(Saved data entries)
----------------
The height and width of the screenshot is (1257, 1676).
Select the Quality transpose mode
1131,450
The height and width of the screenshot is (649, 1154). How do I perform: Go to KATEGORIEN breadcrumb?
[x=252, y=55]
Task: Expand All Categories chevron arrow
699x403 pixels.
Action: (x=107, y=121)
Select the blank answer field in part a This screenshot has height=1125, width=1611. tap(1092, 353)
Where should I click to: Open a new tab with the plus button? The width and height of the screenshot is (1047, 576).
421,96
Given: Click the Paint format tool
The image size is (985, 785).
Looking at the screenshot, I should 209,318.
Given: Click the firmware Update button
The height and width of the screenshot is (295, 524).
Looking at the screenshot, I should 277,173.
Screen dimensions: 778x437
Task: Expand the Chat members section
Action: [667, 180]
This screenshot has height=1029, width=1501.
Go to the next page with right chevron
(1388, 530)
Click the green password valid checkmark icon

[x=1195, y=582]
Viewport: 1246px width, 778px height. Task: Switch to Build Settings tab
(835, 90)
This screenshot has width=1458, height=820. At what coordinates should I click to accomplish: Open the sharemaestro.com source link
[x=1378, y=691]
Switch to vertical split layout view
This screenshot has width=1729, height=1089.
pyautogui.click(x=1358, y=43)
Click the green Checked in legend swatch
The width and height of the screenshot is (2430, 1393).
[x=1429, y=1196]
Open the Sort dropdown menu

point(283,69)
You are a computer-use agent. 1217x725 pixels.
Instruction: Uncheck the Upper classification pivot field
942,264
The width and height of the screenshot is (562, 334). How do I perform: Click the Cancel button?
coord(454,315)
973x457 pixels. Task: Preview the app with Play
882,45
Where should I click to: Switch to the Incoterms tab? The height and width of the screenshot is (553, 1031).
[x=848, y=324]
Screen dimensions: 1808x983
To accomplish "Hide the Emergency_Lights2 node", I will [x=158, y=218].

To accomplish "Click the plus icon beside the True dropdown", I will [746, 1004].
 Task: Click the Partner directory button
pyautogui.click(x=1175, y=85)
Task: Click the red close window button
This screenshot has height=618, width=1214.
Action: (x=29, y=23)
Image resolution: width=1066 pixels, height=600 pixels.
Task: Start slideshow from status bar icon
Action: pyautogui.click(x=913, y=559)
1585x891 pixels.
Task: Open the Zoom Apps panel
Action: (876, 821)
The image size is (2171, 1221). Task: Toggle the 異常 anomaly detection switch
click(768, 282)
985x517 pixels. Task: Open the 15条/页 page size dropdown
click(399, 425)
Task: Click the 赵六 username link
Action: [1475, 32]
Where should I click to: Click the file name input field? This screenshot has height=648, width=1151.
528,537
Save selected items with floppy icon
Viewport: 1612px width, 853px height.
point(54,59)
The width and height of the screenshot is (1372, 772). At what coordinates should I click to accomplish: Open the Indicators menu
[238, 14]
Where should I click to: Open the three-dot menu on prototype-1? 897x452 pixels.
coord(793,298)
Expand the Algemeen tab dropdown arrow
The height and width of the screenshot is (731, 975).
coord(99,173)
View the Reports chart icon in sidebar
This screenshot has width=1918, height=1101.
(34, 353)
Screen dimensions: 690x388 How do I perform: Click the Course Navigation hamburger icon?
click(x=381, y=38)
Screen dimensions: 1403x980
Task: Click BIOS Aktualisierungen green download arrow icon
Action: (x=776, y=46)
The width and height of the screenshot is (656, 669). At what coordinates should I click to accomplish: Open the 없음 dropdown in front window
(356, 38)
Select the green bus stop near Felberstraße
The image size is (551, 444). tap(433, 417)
----------------
#### [INSTRUCTIONS FOR THE TASK]
Throughout the records above, find the lines in which the word "will" appears and return them.

#### [RESPONSE TO THIS EXERCISE]
To accomplish "Hide the Emergency_Lights2 node", I will [x=158, y=218].
To accomplish "Click the plus icon beside the True dropdown", I will [746, 1004].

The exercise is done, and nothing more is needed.